The swift ratification of the Paris Agreement by the USA – and especially by China – has caught the EU off guard and risks excluding the bloc from a key decision-making body that will be instituted at the next Conference of the Parties in Marrakesh (COP22), diplomats told EURACTIV.
The EU was until now seen – and often decried at home – for being the undisputed leader in the global push to address climate change.
But European diplomats today agree there is a real risk that the bloc will be excluded from decision-making related to the implementation of the agreement, once it comes into force.
This would be a major humiliation that the vast majority of EU countries want to avoid.
CMA without the EU?
In a stunt never attempted before, EU countries will make efforts to speed up the ratification of the Paris deal through national parliaments by 7 October.
EU ambassadors met on Wednesday (21 September) to discuss the embarrassing situation the EU got itself into and forge the way forward.
The stakes are higher than they seem. Once the Paris deal enters into force, the Conference of the Parties serving as the meeting of the Parties to the Paris Agreement, known as the CMA, will make decisions under the agreement.
The CMA will formally take office at the COP22 in Marrakesh, on 7-18 November. Put simply, it will be the group responsible for supervising the Paris deal. But if EU countries don’t ratify the Paris Agreement on time, it might well be founded without a European representative in it.
In short, this means that countries which have ratified – including China and the US – would be making decisions on implementing the Paris Agreement that have a direct impact on Europe, without the bloc being represented.
China ratification took EU by surprise
As one senior EU diplomat explained, it was the ratification of the Paris deal by China that took Europe by surprise.
The Paris deal on slashing greenhouse gas emissions, which has the backing of nearly 200 countries, takes effect once at least 55 nations making up at least 55% of global carbon dioxide emissions ratify it.

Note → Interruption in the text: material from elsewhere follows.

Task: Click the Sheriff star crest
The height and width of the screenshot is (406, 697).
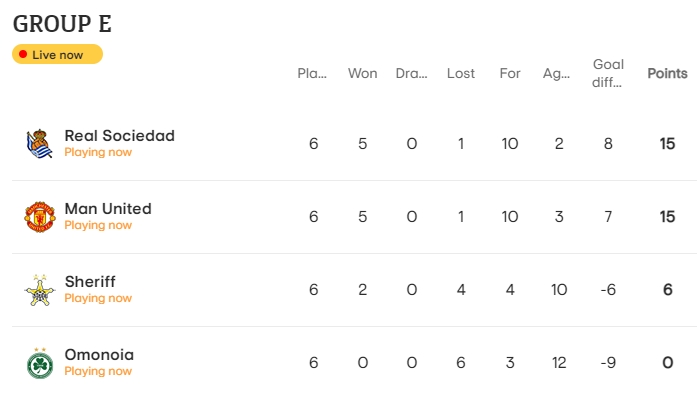Action: pyautogui.click(x=40, y=290)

By Wednesday the total number of ratifications had reached 60, representing more than 47.5% of emissions. Those that have ratified include China and the United States, the world’s two biggest carbon dioxide emitters.
The US has strived to ratify the Paris Agreement while Barack Obama was still in office, avoiding the risk that Donald Trump, who has denied the man-made causes of climate change, comes to the Oval office.
But more surprisingly for the EU, China, a “not-so-green” country, also ratified the Paris deal.
This has reportedly created panic in some EU capitals, raising fears that the Paris deal could enter into force without the EU.
With Japan and India coming suit soon, the EU finds itself trapped, unless it succeeds a stunt ratification by 7 October, one month before the COP 22 in Marrakesh.
Only four countries have ratified so far: France, Hungary, Austria and Slovakia.
Plenary vote on 4 October
The European Parliament has to ratify the Paris deal too, something that should happen without problem on 4 October.
But some European capitals are not happy that ratification at EU level will come ahead of ratification by the national parliaments. It is expected that a Statement by the Council and the Commission would be adopted, stressing that the European Parliament vote is “sui generis” and will not constitute a precedent for future EU-decision-making..
The “usual suspect” who could derail the ratification is Poland, which wants guarantees on how the EU will share out the burden of delivering on the Paris accord before committing to ratify it.
EU unable to keep its promises?
European Commission President Jean-Claude Juncker last week described the EU’s slow ratification of the climate deal as “ridiculous” and damaging to the bloc’s credibility.
Although the issues are unrelated, the EU increasingly appears unable to ratify the international agreements it has concluded.
This is the case of the EU-Ukraine association agreement, the ratification of which has been upset by a referendum in the Netherlands, and of CETA, the trade deal with Canada.